Until they’ve grown. Emma is not grown, and she will bring your work down as you must pause to raise her.”

Could smoke come from one’s ears? Could a heart explode like the firecrackers outside?

“She will be a good mother to my children,” Christian said, his eyes lowered now.

“But this is exactly my concern, Chris. You are nearly my age, and to begin now with a family will take you from the work you’re called to just when we need you most.” He said the word
just
as though it were
yust
, and for the first time I wished we were speaking in German instead of English and wondered why that was so on such an austere occasion. Maybe he knew I had trouble understanding English, even more to
speak well in it. Did he intend to demean me before my beloved’s eyes? “You will have a woman to worry over, a family. There’ll be the need to build a house for you when you should be off recruiting.”

He actually thought I would interfere, that I would not support my husband’s work? He didn’t know me or know my heart. I started to speak, but he held his hand up to stop me as though I were a mule pushing too close to the one in front of it.
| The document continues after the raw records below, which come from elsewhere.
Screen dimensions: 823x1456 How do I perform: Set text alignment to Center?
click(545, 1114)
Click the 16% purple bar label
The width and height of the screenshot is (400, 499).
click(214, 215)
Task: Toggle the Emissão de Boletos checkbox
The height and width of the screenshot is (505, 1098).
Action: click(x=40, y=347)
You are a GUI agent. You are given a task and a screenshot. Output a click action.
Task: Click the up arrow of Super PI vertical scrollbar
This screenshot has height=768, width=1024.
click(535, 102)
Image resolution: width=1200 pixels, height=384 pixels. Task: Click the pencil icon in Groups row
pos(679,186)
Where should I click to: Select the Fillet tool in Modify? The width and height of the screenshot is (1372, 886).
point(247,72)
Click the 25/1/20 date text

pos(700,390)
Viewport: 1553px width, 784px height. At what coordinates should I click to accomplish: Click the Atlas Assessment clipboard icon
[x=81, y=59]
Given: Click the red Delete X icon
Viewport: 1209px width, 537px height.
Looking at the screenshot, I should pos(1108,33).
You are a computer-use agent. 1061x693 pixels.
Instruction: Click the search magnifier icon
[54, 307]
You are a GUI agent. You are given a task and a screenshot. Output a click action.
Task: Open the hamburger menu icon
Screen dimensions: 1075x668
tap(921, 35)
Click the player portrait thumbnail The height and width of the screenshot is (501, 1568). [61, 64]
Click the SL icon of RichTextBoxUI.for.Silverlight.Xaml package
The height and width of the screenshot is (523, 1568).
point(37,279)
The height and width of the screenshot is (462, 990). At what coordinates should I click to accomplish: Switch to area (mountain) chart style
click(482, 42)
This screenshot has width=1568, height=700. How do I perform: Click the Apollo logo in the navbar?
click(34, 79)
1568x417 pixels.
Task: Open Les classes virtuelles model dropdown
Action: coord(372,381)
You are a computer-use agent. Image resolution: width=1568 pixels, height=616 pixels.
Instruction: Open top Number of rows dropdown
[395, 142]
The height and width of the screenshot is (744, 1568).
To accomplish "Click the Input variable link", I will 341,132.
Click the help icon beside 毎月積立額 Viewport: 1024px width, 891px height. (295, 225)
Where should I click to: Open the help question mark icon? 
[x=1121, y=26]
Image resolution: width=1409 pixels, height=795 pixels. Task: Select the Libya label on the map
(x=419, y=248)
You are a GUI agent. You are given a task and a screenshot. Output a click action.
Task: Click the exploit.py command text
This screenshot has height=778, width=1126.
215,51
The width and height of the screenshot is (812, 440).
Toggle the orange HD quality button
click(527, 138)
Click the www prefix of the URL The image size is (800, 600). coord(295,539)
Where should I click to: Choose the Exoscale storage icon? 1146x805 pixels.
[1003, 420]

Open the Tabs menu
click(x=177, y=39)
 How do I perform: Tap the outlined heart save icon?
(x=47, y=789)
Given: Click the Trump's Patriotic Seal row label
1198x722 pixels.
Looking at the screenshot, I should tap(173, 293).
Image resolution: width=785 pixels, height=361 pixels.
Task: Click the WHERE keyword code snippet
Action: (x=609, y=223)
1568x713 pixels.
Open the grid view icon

“Chris, you are a good man whose strength lies in your compassionate spirit toward our people and a fire that burns for God.” He switched to German now. “That fire brings new people to His way. Your life tells the story again and again to people seeking to live according to the Golden Rule, to give one’s all to God, and through that, to each other. Look whom you have brought to this colony. Karl Ruge, among others, a man of great wisdom whose practical teachings enhance our youth. He nurtures ideas of invention, just like how we solved problems when we lacked a way to bring water to the fields. Remember? You helped design the special drills to bore holes through the center of the logs to act as pipes. As inventive as the Romans and their aqueducts. But this takes a singular mind of care for others. I know this. I must keep my own family’s needs as well as the entire colony, and it is a trial,
ja
, a trial. One our Lord has given me, and only a strong man so anointed can endure. Now, more than ever, with the words of Daniel coming closer, telling us how human conditions will end, we need you and only you to continue as a singular flame for God, Chris, not as a man burdened with family.”

I hated that he called him Chris, as though he did not deserve the full use of his own name, as though our leader could ignore a name given at his birth that spoke of who he was and would ever be, Christian. The scent of green plants growing in this warm third-story floor
seemed suddenly overpowering. The smell of earth, while usually so inviting, smelled of decay to me now. Our leader stood, revealing his long black coat hanging funereally to his knees.